> [Your goal]: Pull out every one of the lines below that contains the word "Find", and copy each one in full.

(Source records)
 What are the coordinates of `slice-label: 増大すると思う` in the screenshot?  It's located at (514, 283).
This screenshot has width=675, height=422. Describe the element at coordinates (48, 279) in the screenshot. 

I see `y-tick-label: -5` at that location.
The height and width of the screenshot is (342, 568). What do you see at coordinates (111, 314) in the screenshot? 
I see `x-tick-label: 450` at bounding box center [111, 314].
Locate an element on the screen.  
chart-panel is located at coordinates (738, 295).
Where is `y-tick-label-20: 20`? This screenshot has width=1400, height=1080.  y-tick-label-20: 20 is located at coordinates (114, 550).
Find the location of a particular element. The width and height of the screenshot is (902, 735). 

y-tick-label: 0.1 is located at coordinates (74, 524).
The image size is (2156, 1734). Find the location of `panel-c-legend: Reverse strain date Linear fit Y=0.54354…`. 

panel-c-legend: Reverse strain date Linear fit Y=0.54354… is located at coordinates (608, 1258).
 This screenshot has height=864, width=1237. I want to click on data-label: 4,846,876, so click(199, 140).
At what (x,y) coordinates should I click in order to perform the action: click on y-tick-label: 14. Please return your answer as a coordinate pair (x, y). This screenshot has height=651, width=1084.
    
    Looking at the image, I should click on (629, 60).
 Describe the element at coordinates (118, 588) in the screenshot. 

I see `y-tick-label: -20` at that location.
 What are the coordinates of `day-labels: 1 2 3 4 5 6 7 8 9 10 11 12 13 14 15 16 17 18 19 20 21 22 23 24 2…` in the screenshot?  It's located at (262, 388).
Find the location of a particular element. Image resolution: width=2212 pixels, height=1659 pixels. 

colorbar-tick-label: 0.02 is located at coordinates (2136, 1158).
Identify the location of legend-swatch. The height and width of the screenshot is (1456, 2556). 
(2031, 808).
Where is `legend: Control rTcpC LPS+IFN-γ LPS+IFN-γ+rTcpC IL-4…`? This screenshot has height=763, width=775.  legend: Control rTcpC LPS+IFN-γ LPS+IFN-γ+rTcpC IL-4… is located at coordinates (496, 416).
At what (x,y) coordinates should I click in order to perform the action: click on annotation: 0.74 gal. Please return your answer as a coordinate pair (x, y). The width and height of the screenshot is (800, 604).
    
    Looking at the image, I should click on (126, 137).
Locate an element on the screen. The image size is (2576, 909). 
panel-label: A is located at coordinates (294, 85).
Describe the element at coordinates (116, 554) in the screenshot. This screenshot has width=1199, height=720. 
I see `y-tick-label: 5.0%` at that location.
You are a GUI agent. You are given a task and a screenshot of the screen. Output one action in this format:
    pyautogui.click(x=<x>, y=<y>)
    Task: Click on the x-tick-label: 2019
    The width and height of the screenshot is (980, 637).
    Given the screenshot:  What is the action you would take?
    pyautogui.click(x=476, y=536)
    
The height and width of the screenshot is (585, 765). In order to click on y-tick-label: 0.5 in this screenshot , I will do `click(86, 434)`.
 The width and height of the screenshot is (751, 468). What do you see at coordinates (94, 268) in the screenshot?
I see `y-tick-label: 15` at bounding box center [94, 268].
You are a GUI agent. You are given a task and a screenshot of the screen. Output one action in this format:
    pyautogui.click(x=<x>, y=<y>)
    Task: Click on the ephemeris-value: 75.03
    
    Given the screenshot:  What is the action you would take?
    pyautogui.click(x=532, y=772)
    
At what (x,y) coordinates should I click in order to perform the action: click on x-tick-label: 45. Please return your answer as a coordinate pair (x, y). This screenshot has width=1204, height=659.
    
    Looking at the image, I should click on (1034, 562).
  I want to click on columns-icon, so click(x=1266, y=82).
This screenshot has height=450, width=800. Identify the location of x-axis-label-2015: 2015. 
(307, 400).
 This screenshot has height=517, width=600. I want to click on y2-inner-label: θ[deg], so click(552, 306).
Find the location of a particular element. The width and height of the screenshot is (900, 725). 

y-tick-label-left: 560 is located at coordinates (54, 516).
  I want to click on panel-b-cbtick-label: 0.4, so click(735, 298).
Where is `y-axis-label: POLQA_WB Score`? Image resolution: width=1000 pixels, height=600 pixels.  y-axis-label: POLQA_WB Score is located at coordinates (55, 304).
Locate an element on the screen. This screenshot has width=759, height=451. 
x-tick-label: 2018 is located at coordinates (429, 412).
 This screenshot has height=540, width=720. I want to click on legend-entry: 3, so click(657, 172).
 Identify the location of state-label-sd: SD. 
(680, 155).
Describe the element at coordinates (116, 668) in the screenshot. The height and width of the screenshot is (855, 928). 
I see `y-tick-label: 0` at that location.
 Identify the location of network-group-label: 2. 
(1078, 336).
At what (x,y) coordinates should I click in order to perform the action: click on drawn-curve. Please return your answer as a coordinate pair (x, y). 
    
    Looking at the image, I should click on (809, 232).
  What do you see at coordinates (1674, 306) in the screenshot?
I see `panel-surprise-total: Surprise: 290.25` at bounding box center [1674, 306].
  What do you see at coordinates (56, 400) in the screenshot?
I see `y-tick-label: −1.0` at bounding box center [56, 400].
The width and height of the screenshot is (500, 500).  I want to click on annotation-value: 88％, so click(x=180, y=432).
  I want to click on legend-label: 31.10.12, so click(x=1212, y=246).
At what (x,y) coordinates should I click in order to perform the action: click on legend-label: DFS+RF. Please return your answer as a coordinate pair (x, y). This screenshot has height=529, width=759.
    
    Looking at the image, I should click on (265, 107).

> [Response]:
Find the location of a particular element. The width and height of the screenshot is (902, 735). 
The image size is (2156, 1734). Find the location of `panel-c-legend: Reverse strain date Linear fit Y=0.54354…`. 
Find the location of a particular element. Image resolution: width=2212 pixels, height=1659 pixels. 
Find the location of a particular element. The width and height of the screenshot is (900, 725). 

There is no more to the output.